------ RECORDS FOR THE EXERCISE
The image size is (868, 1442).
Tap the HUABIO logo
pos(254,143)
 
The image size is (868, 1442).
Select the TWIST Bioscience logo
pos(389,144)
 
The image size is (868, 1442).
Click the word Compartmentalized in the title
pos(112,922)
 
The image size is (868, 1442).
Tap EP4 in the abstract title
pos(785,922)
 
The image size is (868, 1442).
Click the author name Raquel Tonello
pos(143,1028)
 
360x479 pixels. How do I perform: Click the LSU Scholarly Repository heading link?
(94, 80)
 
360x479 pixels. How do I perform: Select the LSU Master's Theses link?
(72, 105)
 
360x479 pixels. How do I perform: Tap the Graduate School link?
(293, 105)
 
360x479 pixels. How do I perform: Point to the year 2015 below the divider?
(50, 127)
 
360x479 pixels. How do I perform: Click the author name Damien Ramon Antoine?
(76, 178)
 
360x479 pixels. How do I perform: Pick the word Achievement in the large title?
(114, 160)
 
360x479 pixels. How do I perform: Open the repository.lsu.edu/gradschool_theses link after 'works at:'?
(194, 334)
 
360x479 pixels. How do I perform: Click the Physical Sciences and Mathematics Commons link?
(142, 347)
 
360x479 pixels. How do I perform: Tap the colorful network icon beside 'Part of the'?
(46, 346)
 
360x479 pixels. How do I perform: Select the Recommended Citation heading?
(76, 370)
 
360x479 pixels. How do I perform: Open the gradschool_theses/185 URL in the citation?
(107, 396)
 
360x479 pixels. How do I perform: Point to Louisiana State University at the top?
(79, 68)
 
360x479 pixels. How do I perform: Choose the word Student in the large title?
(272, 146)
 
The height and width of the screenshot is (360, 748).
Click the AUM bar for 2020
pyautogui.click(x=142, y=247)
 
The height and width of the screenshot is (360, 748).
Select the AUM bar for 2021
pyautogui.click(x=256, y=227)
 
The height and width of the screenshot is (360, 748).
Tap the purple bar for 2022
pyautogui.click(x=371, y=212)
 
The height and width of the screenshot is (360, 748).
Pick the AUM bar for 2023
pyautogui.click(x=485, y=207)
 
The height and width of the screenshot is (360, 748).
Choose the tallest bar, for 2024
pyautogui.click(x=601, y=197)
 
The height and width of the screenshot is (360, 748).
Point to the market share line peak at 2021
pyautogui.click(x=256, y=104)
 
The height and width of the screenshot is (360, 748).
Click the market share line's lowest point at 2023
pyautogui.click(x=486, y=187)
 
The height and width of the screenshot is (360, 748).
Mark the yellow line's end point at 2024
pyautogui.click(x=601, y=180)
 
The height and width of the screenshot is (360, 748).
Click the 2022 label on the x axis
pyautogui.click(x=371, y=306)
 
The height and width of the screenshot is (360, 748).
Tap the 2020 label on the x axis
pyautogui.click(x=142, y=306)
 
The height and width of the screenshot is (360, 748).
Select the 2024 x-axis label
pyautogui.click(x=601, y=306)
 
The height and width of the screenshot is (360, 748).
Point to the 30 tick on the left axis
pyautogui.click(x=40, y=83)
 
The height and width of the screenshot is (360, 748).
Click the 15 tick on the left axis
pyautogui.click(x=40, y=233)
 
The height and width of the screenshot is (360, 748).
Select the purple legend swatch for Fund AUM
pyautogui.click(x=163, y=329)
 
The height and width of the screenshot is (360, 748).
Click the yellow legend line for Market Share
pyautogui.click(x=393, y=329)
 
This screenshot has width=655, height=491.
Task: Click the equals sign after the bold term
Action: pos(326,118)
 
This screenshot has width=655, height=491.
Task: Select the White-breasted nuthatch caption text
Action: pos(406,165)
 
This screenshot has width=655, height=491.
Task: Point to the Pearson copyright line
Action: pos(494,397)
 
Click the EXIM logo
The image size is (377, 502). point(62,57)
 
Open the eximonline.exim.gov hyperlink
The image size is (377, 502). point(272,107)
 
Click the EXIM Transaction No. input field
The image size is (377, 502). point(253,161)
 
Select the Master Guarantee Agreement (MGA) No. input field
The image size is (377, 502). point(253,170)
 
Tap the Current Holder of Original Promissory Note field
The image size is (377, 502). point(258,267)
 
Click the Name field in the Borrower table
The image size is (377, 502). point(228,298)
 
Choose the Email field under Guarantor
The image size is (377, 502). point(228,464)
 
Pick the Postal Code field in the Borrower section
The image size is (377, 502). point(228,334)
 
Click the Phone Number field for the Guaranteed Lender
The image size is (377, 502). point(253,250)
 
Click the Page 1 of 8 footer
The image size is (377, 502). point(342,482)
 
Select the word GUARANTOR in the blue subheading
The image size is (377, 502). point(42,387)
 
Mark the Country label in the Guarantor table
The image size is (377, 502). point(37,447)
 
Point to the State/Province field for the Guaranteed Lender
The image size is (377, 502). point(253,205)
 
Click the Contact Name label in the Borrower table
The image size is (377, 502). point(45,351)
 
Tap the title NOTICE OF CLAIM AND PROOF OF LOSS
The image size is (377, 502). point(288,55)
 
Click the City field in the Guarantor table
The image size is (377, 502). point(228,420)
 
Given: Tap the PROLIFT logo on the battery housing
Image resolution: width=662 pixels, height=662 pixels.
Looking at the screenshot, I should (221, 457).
------------
WHAT NEEDS TO BE DONE.
Copy out all of the data above line by line, changing nothing.

ANSWER TO THE EXERCISE.
The image size is (868, 1442).
Tap the HUABIO logo
pos(254,143)
 
The image size is (868, 1442).
Select the TWIST Bioscience logo
pos(389,144)
 
The image size is (868, 1442).
Click the word Compartmentalized in the title
pos(112,922)
 
The image size is (868, 1442).
Tap EP4 in the abstract title
pos(785,922)
 
The image size is (868, 1442).
Click the author name Raquel Tonello
pos(143,1028)
 
360x479 pixels. How do I perform: Click the LSU Scholarly Repository heading link?
(94, 80)
 
360x479 pixels. How do I perform: Select the LSU Master's Theses link?
(72, 105)
 
360x479 pixels. How do I perform: Tap the Graduate School link?
(293, 105)
 
360x479 pixels. How do I perform: Point to the year 2015 below the divider?
(50, 127)
 
360x479 pixels. How do I perform: Click the author name Damien Ramon Antoine?
(76, 178)
 
360x479 pixels. How do I perform: Pick the word Achievement in the large title?
(114, 160)
 
360x479 pixels. How do I perform: Open the repository.lsu.edu/gradschool_theses link after 'works at:'?
(194, 334)
 
360x479 pixels. How do I perform: Click the Physical Sciences and Mathematics Commons link?
(142, 347)
 
360x479 pixels. How do I perform: Tap the colorful network icon beside 'Part of the'?
(46, 346)
 
360x479 pixels. How do I perform: Select the Recommended Citation heading?
(76, 370)
 
360x479 pixels. How do I perform: Open the gradschool_theses/185 URL in the citation?
(107, 396)
 
360x479 pixels. How do I perform: Point to Louisiana State University at the top?
(79, 68)
 
360x479 pixels. How do I perform: Choose the word Student in the large title?
(272, 146)
 
The height and width of the screenshot is (360, 748).
Click the AUM bar for 2020
pyautogui.click(x=142, y=247)
 
The height and width of the screenshot is (360, 748).
Select the AUM bar for 2021
pyautogui.click(x=256, y=227)
 
The height and width of the screenshot is (360, 748).
Tap the purple bar for 2022
pyautogui.click(x=371, y=212)
 
The height and width of the screenshot is (360, 748).
Pick the AUM bar for 2023
pyautogui.click(x=485, y=207)
 
The height and width of the screenshot is (360, 748).
Choose the tallest bar, for 2024
pyautogui.click(x=601, y=197)
 
The height and width of the screenshot is (360, 748).
Point to the market share line peak at 2021
pyautogui.click(x=256, y=104)
 
The height and width of the screenshot is (360, 748).
Click the market share line's lowest point at 2023
pyautogui.click(x=486, y=187)
 
The height and width of the screenshot is (360, 748).
Mark the yellow line's end point at 2024
pyautogui.click(x=601, y=180)
 
The height and width of the screenshot is (360, 748).
Click the 2022 label on the x axis
pyautogui.click(x=371, y=306)
 
The height and width of the screenshot is (360, 748).
Tap the 2020 label on the x axis
pyautogui.click(x=142, y=306)
 
The height and width of the screenshot is (360, 748).
Select the 2024 x-axis label
pyautogui.click(x=601, y=306)
 
The height and width of the screenshot is (360, 748).
Point to the 30 tick on the left axis
pyautogui.click(x=40, y=83)
 
The height and width of the screenshot is (360, 748).
Click the 15 tick on the left axis
pyautogui.click(x=40, y=233)
 
The height and width of the screenshot is (360, 748).
Select the purple legend swatch for Fund AUM
pyautogui.click(x=163, y=329)
 
The height and width of the screenshot is (360, 748).
Click the yellow legend line for Market Share
pyautogui.click(x=393, y=329)
 
This screenshot has width=655, height=491.
Task: Click the equals sign after the bold term
Action: pos(326,118)
 
This screenshot has width=655, height=491.
Task: Select the White-breasted nuthatch caption text
Action: pos(406,165)
 
This screenshot has width=655, height=491.
Task: Point to the Pearson copyright line
Action: pos(494,397)
 
Click the EXIM logo
The image size is (377, 502). point(62,57)
 
Open the eximonline.exim.gov hyperlink
The image size is (377, 502). point(272,107)
 
Click the EXIM Transaction No. input field
The image size is (377, 502). point(253,161)
 
Select the Master Guarantee Agreement (MGA) No. input field
The image size is (377, 502). point(253,170)
 
Tap the Current Holder of Original Promissory Note field
The image size is (377, 502). point(258,267)
 
Click the Name field in the Borrower table
The image size is (377, 502). point(228,298)
 
Choose the Email field under Guarantor
The image size is (377, 502). point(228,464)
 
Pick the Postal Code field in the Borrower section
The image size is (377, 502). point(228,334)
 
Click the Phone Number field for the Guaranteed Lender
The image size is (377, 502). point(253,250)
 
Click the Page 1 of 8 footer
The image size is (377, 502). point(342,482)
 
Select the word GUARANTOR in the blue subheading
The image size is (377, 502). point(42,387)
 
Mark the Country label in the Guarantor table
The image size is (377, 502). point(37,447)
 
Point to the State/Province field for the Guaranteed Lender
The image size is (377, 502). point(253,205)
 
Click the Contact Name label in the Borrower table
The image size is (377, 502). point(45,351)
 
Tap the title NOTICE OF CLAIM AND PROOF OF LOSS
The image size is (377, 502). point(288,55)
 
Click the City field in the Guarantor table
The image size is (377, 502). point(228,420)
 
Given: Tap the PROLIFT logo on the battery housing
Image resolution: width=662 pixels, height=662 pixels.
Looking at the screenshot, I should (221, 457).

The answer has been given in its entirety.